Helemaal waar Martin, men kende vooral in de 17de en 18de eeuw allerlei buitenverblijven en -verblijfjes, zowel echte buitenplaatsen in de provincie als lustkoepels (en dergelijke tuinhuisjes) even buiten de stad, maar waar het de organisatie van het JHB2012 om gaat, en dat moet wel in het oog worden gehouden, is om aan het grote publiek overbrengen wat nu juist een traditionele buitenplaats eigenlijk is, wat men daar deed, hoe men dergelijke huizen inrichtte en hoe men met het rondom aangelegde groen om ging. Het laten doordringen van het begrip buitenplaats is daarom zo belangrijk omdat subsidiegevers, beleidsmedewerkers etc. de cultuurhistorische waarde van zowel de rode als de groene componenten van een buitenplaats onder ogen gaan zien. In de Elsevier special van 100 pagina’s dik staat geen enkel artikel dat gaat over de eenheid van huis en tuin of de relatie tussen rood en groen. Die verbinding, dat besef, is nu ook weer in de Elsevier niet doorgedrongen en niet tot issue gemaakt. het lijkt mij dus verstandig de traditionele buitenplaats als onderwerp van gesprek te houden. Maar hier horen wel bij traditionele buitenplaatsen die intussen in gemeentelijke handen als wandelparken zijn over gegaan en misschien niet altijd meer als buitenplaats worden beheerd (maar als gemeentepark met de bijbehorende plantsoenendienststijl) en door de bezoekers nauwelijks meer als buitenplaats worden ervaren. CO
In de definitie moet ook de ‘overplaats’ aandacht krijgen, die vaak helemaal niet meer herkenbaar is en een eigen leven is gaan leiden.
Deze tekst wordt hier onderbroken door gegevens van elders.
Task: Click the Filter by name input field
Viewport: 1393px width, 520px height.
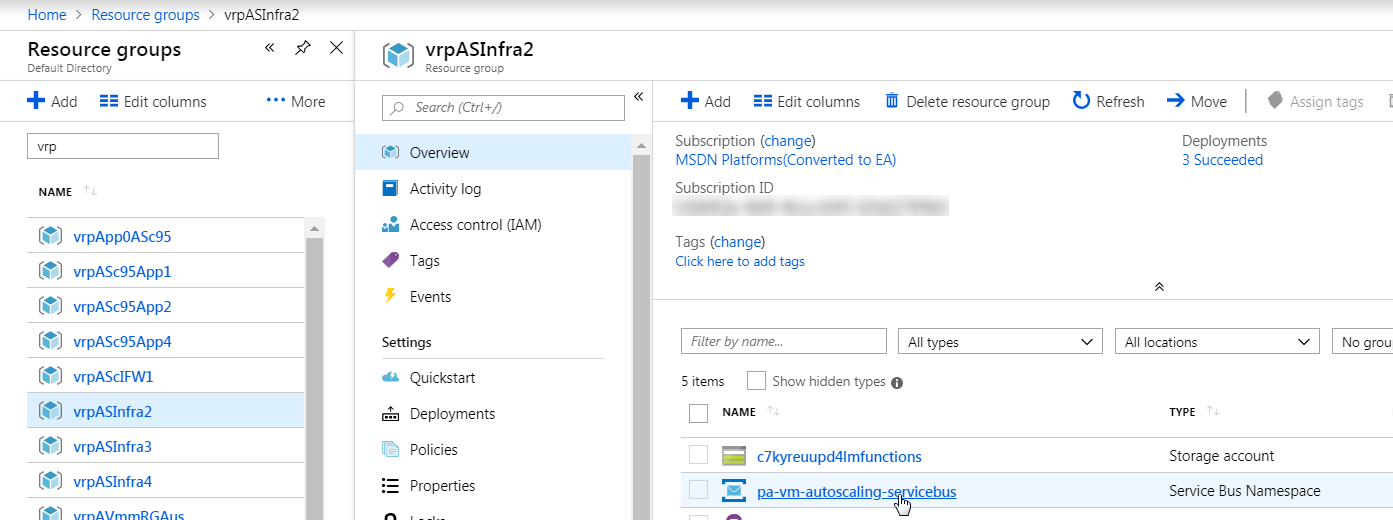Action: click(783, 341)
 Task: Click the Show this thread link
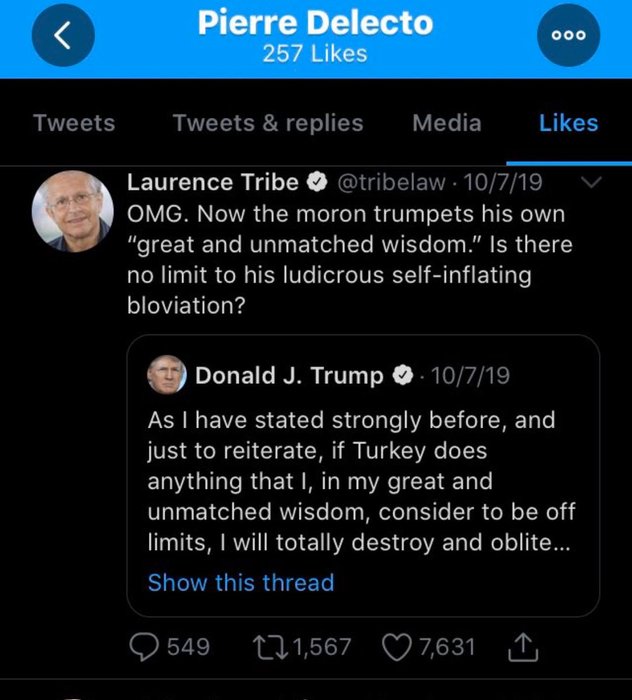point(241,582)
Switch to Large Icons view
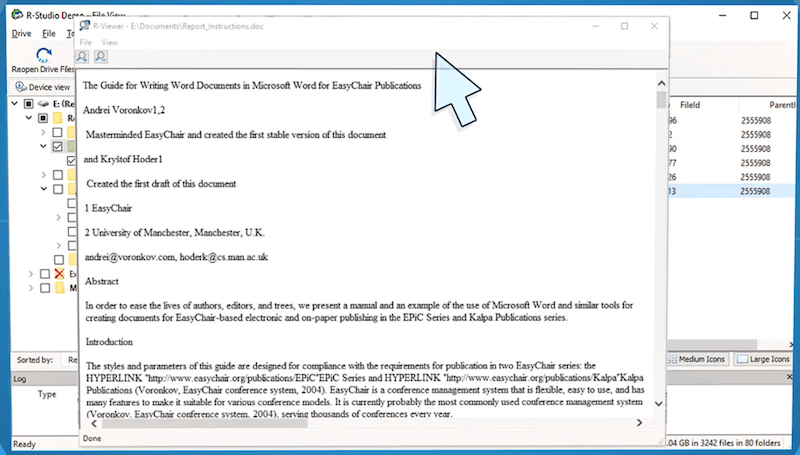 (x=763, y=359)
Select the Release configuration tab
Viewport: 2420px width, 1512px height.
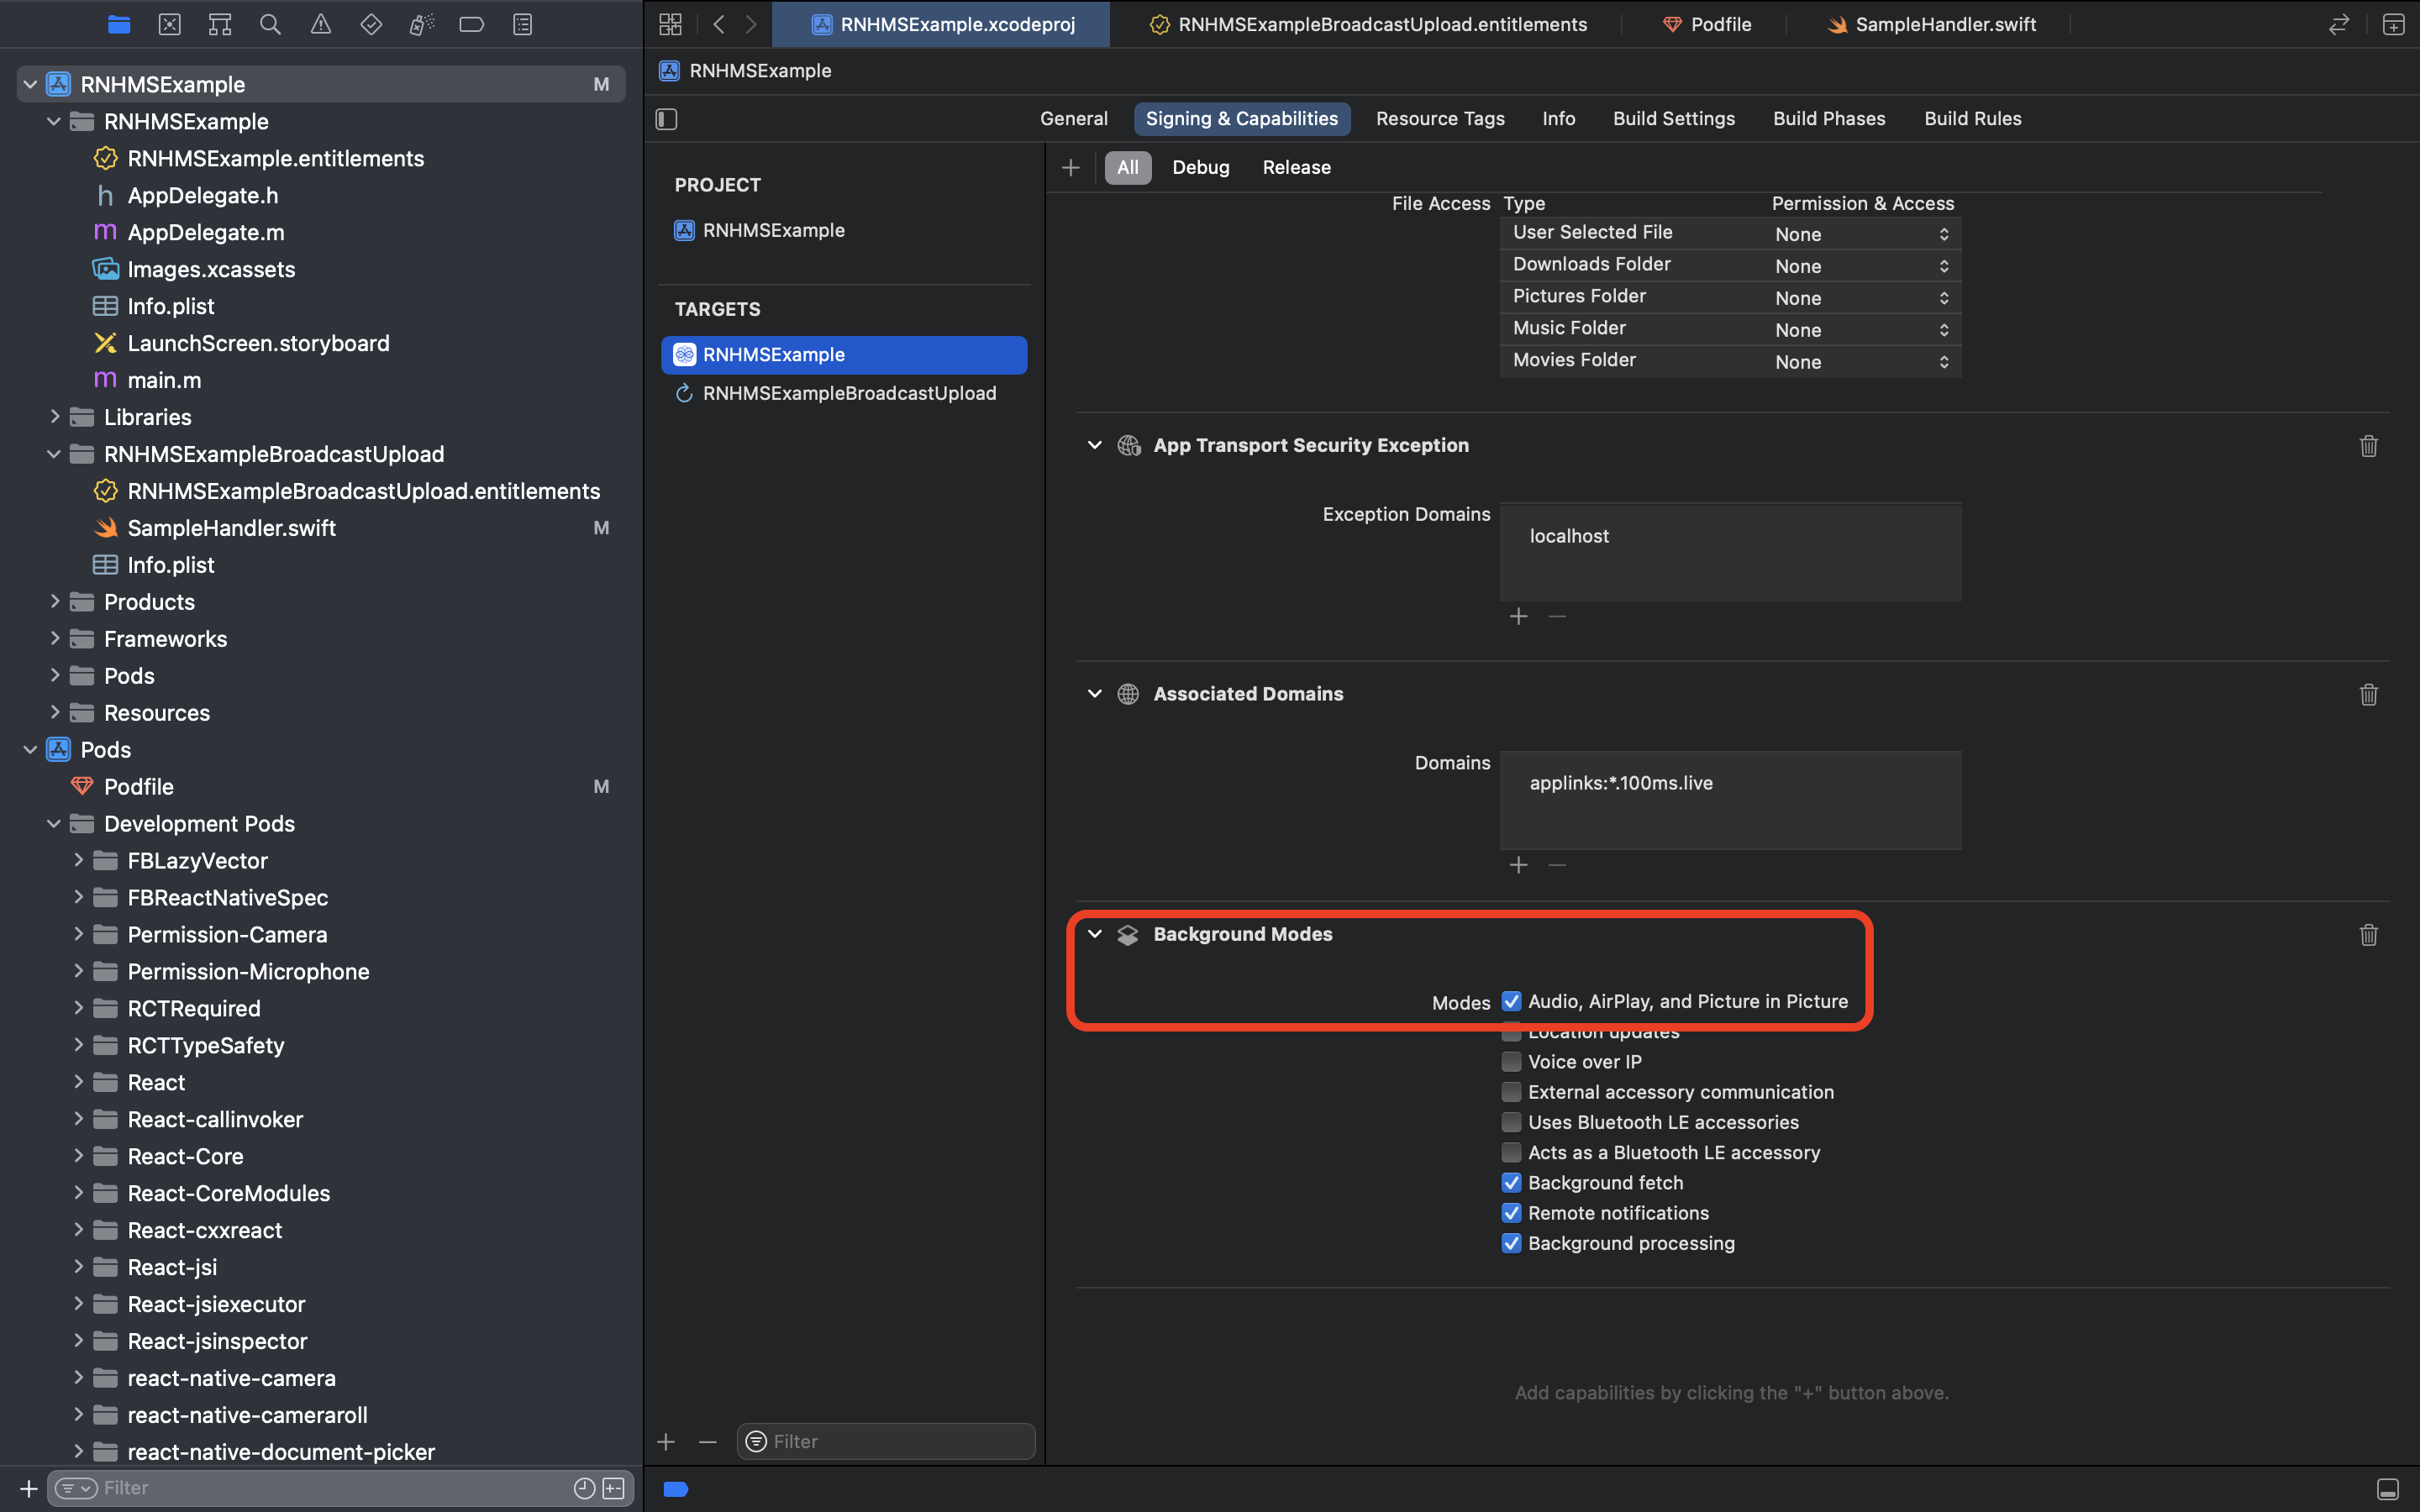[1296, 167]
De Gids voor de Nederlandse tuin-en landschapsarchitectuur geeft reeksen van definities van A tot Z, zelfs de Q (Quinconse-verband) ontbreekt niet. Daar is over nagedacht. Ik acht het verstandig ons daaraan te houden. Er is al genoeg inflatie in deze terminologie.
Deze huis genaamd WELGELEGEN was Buiten huis met dubbel plezier tuin, Eigenaar was 1784 Alexander di Masse, Armeense kerk meester van Armeense Heilige Geest kerk van Amsterdam, Kromboomsloot 22.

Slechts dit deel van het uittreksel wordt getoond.